One the major complaints I hear about D&D Next from many 4e fans (at least on the Internet) over and over again is that D&D Next has completely abandoned 4e’s stress on tight design and balanced math — what people making this complaint call “good design”.
I’ll admit that 4e was the best designed version of D&D ever produced if tight, focused rules and balanced math are considered necessary for a RPG to be well-designed. However, well-designed according to these principles does not mean an RPG so designed will automatically be adopted. It still has to meet the needs of those who play it. For example, here are some of my major requirements for any set of D&D rules that I am going to play or run:
* Fast and simple character generation that does not require computer assistance to be fast and easy. (Say a max of 10 minutes for an experienced player, 20 or so for a new player with an experienced player to walk him through it.)
* Fast combats that do not need minis/counters and grids. By fast, I mean an average combat with 4 or 5 players at the table takes no more than 10 or 15 minutes maximum — including any setup time. End of adventure “boss” combats might take 30 or so minutes max, however.
* Players can play (and play well enough to not handicap the party) without studying the rules.
* Players can play by simply describing what they want their character to do in plain English (or whatever their native language is) and the GM can simply tell them the results or what to roll. There should no need for players to describe characters actions in rules terms. In other words, the system needs to accommodate casual players and players who simply aren’t interested in game mechanics.
* The system should work with two players or ten players at the table.
* The rules should fade into the background. In other words, play should be about what the characters do into the game world, not about using/manipulating the game rules to best advantage.

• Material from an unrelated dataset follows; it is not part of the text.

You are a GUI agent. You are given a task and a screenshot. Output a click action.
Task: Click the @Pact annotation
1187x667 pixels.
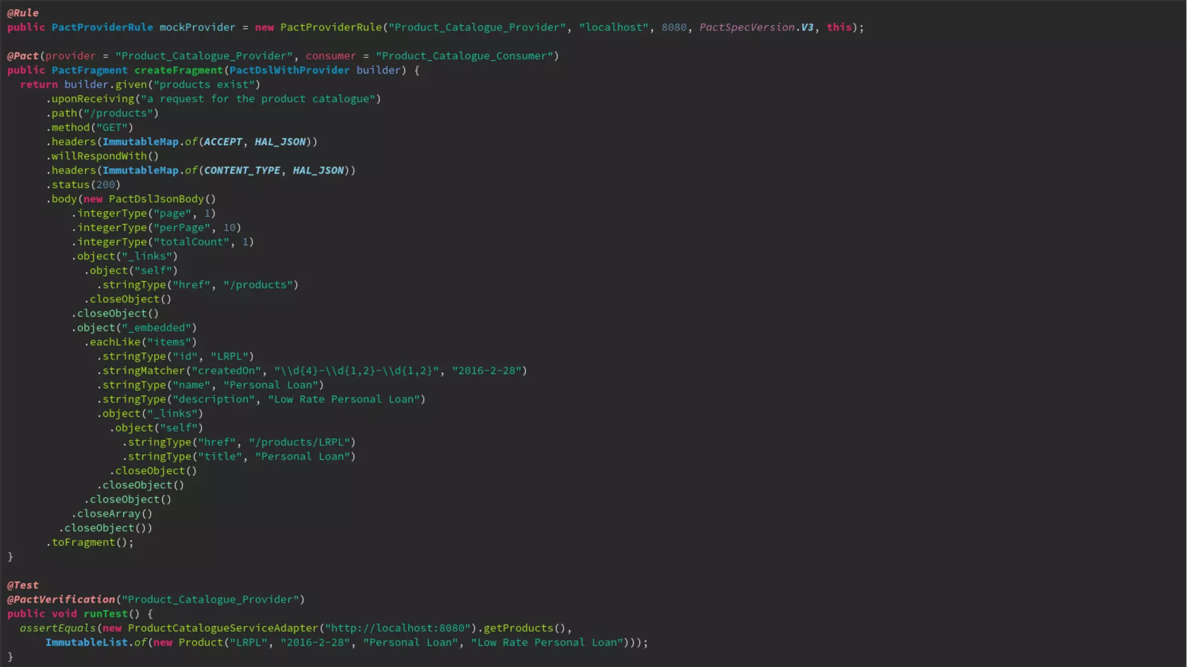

* The game rules should adapt to the way my group plays not expect that my group will change their style of play to fit the rules.
* The system should work with all the D&D adventures and setting I already own (or have created) without a lot of prior preparation. I should be able to adapt such older material on the fly while running a session.

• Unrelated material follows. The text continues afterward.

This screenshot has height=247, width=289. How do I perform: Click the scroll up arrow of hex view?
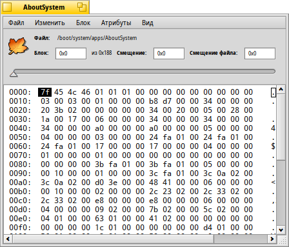281,89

Any objective look at D&D 4e will show that it fails to meet most of my major requirements, so no one should be surprised that I’m not going to regularly play or run 4e. This does not change the fact that 4e is “well designed and has balanced math” as its fans claim and meets those goals better than any other version of D&D. However, simply meeting such design criteria does not automatically mean that the game meets the specific requirements of all potential players. A game system that seems to be poorly designed according to popular design theories may meet the requirements of some players far better than a well-designed game.
Let’s look at this idea from a different point-of-view: cars. I’m willing to admit that even an average formula one race car is far better designed and far more innovative than my almost decade old Safari mini-van. However, I would not trade my mini-van for a formula one race car, because the formula one race car does not have a big air-conditioned compartment where I can haul 4 or 5 dog crates. My wife is involved in dog rescue and at least one or twice a month, I end up transporting a few dogs around the area. My mini-van with its out-dated (and not even very innovative when it was new) design allows me to do that. The latest and greatest formula one race car would not. It’s not “nostalgia” or the lack of desire to learn to handle a formula one race car that makes me stay with my old mini-van, it’s the fact that the mini-van does the job I want it to and the far better designed formula one race car does not handle the job nearly as well (read: at all).
Excellent design according to design theory simply does not mean that the resulting design will actually meet the needs of every potential user, whether one is talking about D&D or vehicles. Sometimes, one can sell more product not by producing the best design possible according to design theory, but by looking at the needs of one’s potential buyers and designing to meet those needs — even if the result is an horrible design according to design theory and angers everyone who values “good design”.